Another benefit that can easily be $6,000 to $8,000 is the earned
income tax credit. If she decides to work a little, she also may be
eligible for free daycare.
You add up these benefits, and it is not unusual to find
hypotheticals in which someone can be penalized by $25,000 or $30,000
in tax-free income if you decide to be married. Conversely, you can
lose $25,000 or $30,000 if you decide to be married.
This is a problem that has been pointed out since Senator Moynihan in
the late 1960s, so nothing has been done about it. The rate of children
born without a mother and father at home has skyrocketed since the
middle 1960s when these programs were put into effect.

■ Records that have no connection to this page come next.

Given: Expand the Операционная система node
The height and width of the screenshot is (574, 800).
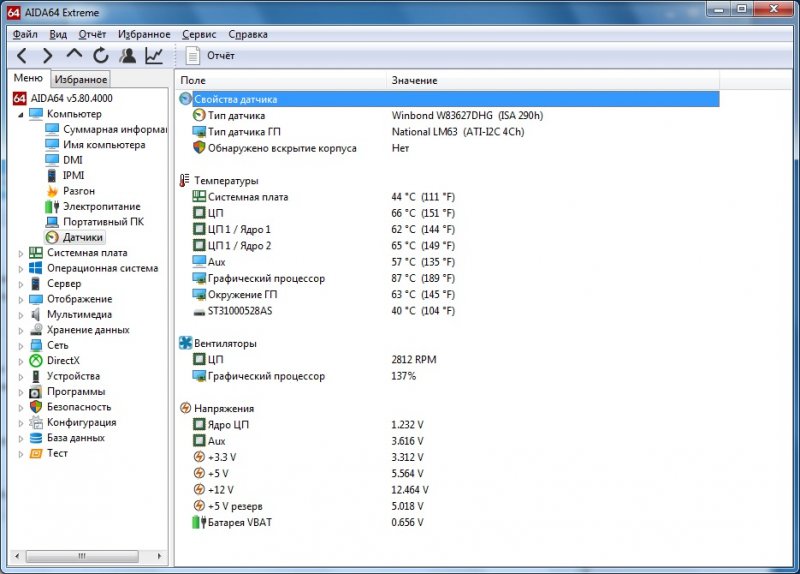Looking at the screenshot, I should [21, 268].
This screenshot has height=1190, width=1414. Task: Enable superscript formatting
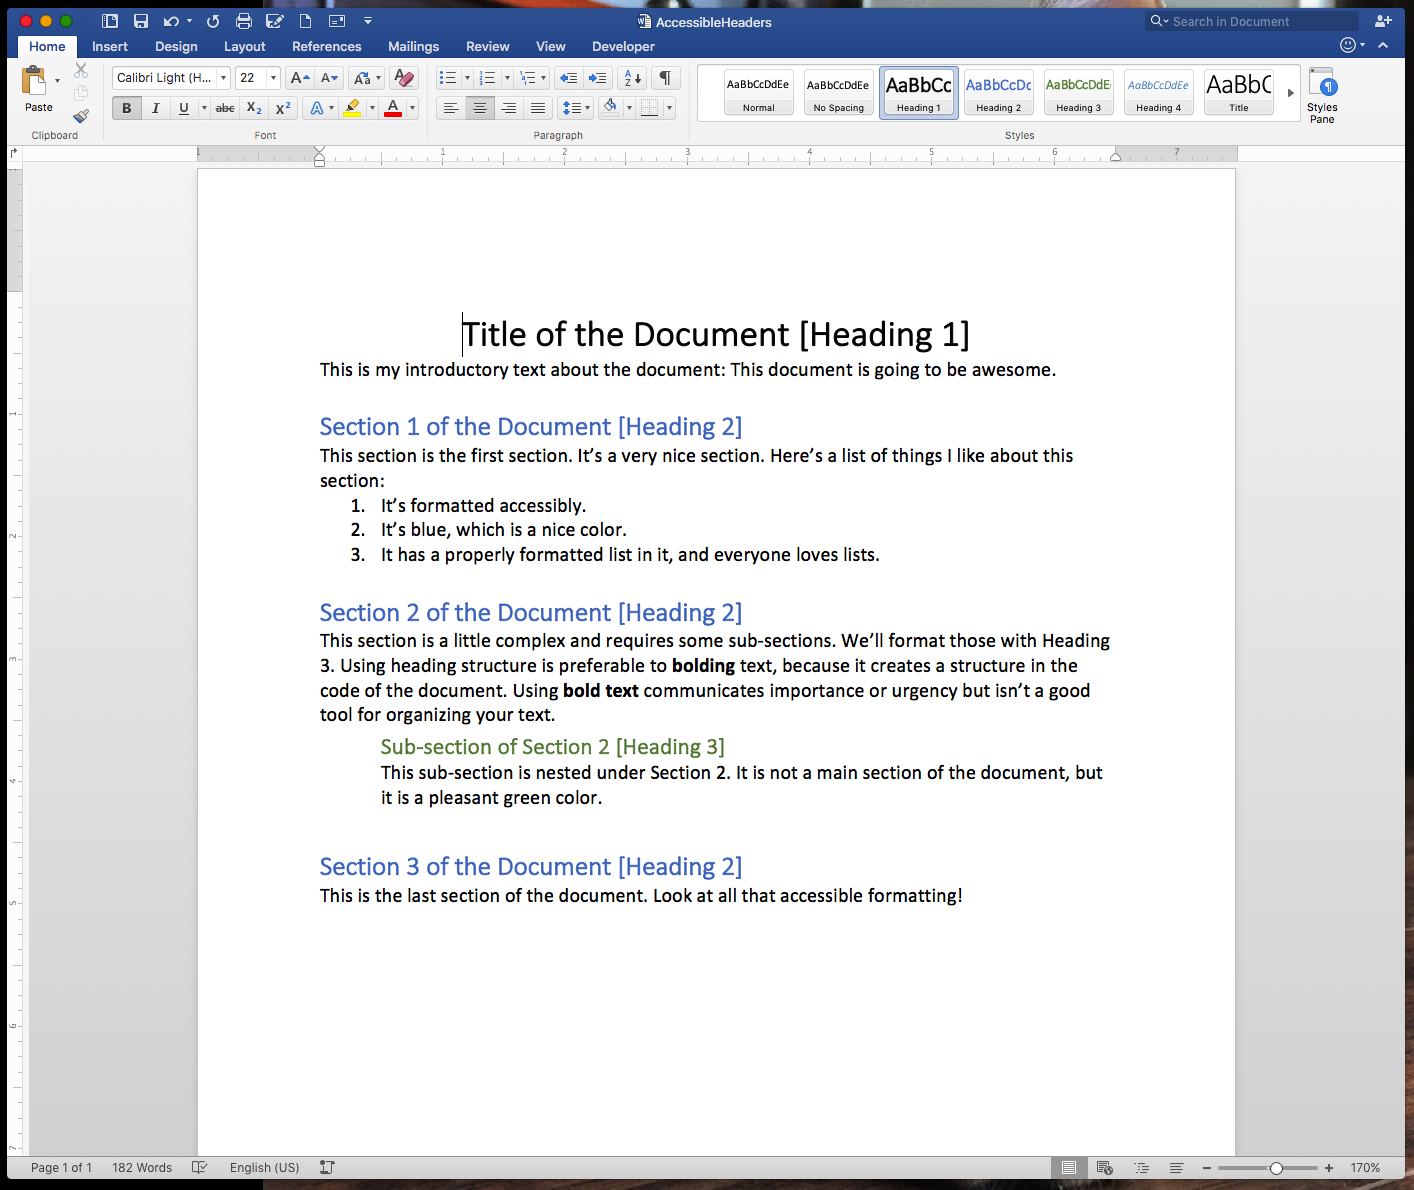[282, 107]
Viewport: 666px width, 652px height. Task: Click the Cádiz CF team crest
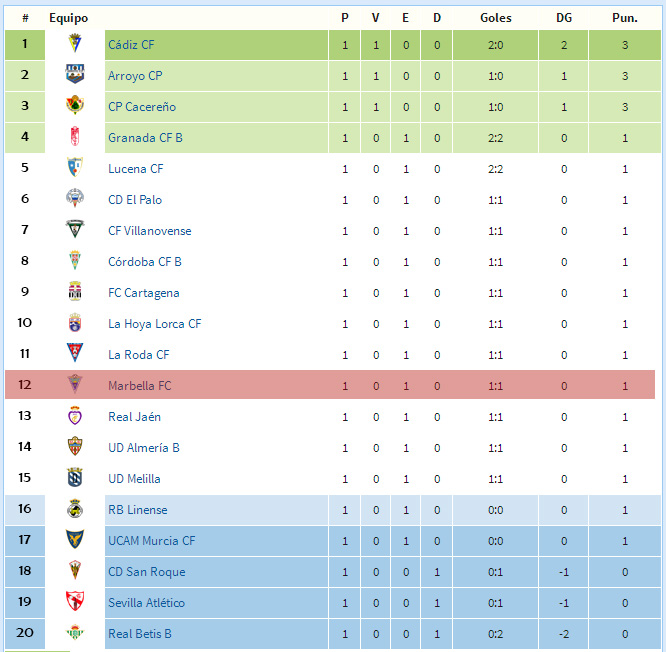[75, 44]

As a matter of fact, usually what we do is throw more money into
these programs. In the current budget that Congress is working through
for the year beginning October 1, President Biden did try to increase
the number of these programs, which, in other words, is to put more of
a bribe on people to not live in what they call the old-fashioned
nuclear family.
By the way, another group that does not like the nuclear family or
what they describe as the so-called Western-prescribed nuclear family
was the original founders of Black Lives Matter. It is shocking the
number of people who work in this Chamber who were happy even after
Black Lives Matter came out against the nuclear family and who would
stand by it, who would attend rallies with those signs out there. It
just shows the power of people who have this antifamily agenda.

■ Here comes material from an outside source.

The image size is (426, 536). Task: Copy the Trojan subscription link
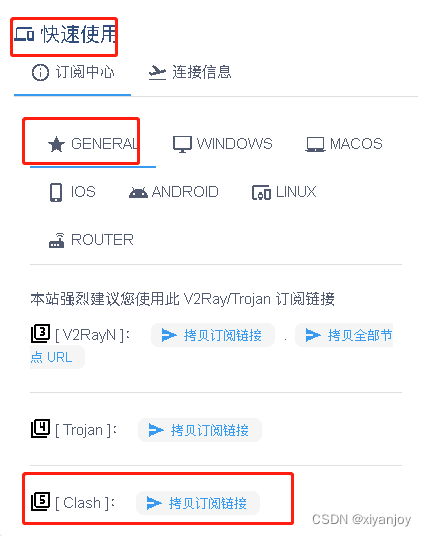click(x=200, y=430)
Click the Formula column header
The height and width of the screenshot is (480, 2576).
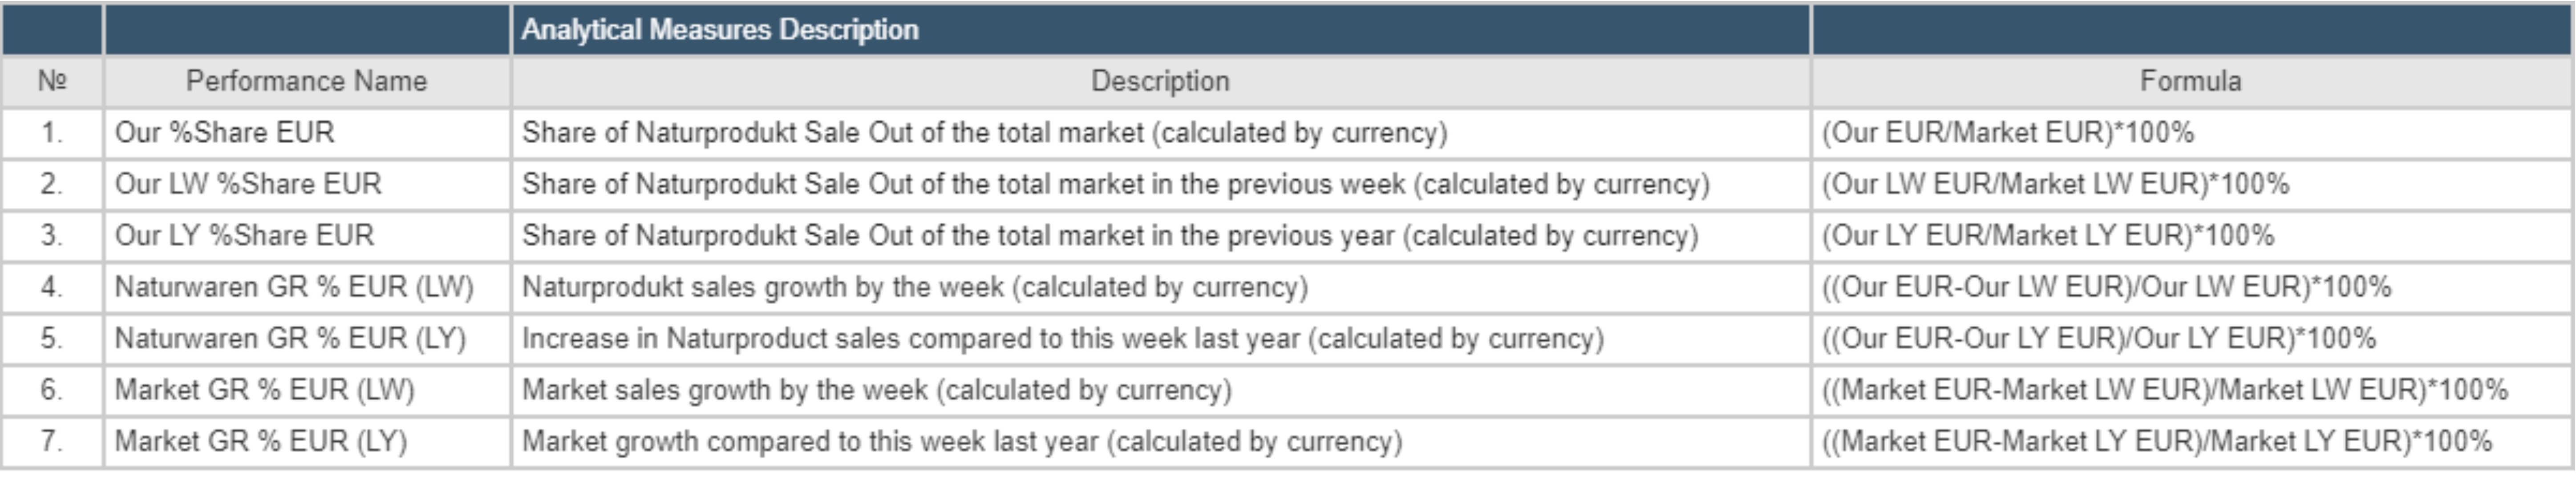2190,81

In any event, I am very interested in, when the new Congress is sworn
in next January, what the new President who will work with that
Congress thinks about the huge marriage penalties we have in our
society. Seemingly, in this country, we seem to have a goal of having
more and more people raised in single-parent families rather than
married couples.
A variety of problems come from this. There are wonderful children
raised by all parents, but statistically, it would be better in many
cases, probably most cases, to have both a mother and father at home.
The current system, which frequently discourages, in particular, the
father from being at home, takes away the purpose in a lot of these
men's lives.
I think a lot of the problems we have in society--depression, crime,
drugs--can be attributed to the fact that the American Government today
seems to not want to give men a purpose in life by encouraging them to
be part of an old-fashioned nuclear family.

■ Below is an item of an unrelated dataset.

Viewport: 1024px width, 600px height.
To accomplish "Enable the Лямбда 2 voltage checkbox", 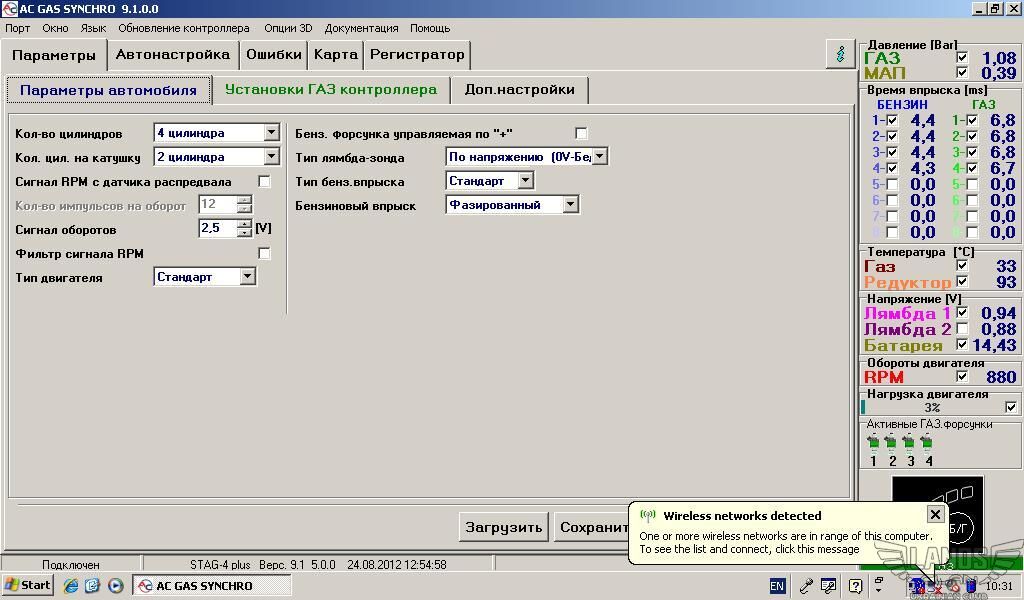I will [x=962, y=329].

In any event, I ask the press corps, as they cover the Presidential
race, to see where the candidates stand on the idea of racial
preferences. Should we continue to say, for example, that if somebody
is one-quarter Peruvian, they, therefore, can fill out the form and say
they are an aggrieved minority? I wonder, do they agree with the idea
that immigrants who come here from Iran or Gaza are immediately
entitled to preferences in government employment or preferences in
hiring by corporations? I would like to know that.
I would like to know where the candidates stand on the huge marriage
penalties we have in effect, which appear to be put in place by people
who do not want children raised with both parents at home. Do they plan
on doing something about it? I would like to know because it is one of
the biggest problems we are facing in America. It is not talked about.
Then, when it comes to illegal immigration, I would like a little
more discussion of numbers. If we are going to begin to take people
outside the normal pathway to become a citizen, how many people should
that be every month? Should it be 5,000 a month, like we had under
President Trump? Should it be 200,000? Should it be 300,000? Should it
be over 400,000? I don't know, but I think the press should try to nail
down the candidates on that.
In any event, those are three issues that I think a competent press
corps would be putting out there in the newspapers so that people can
analyze those issues and decide which way the government wants to
handle each one of those issues.
Madam Speaker, I yield back the balance of my time.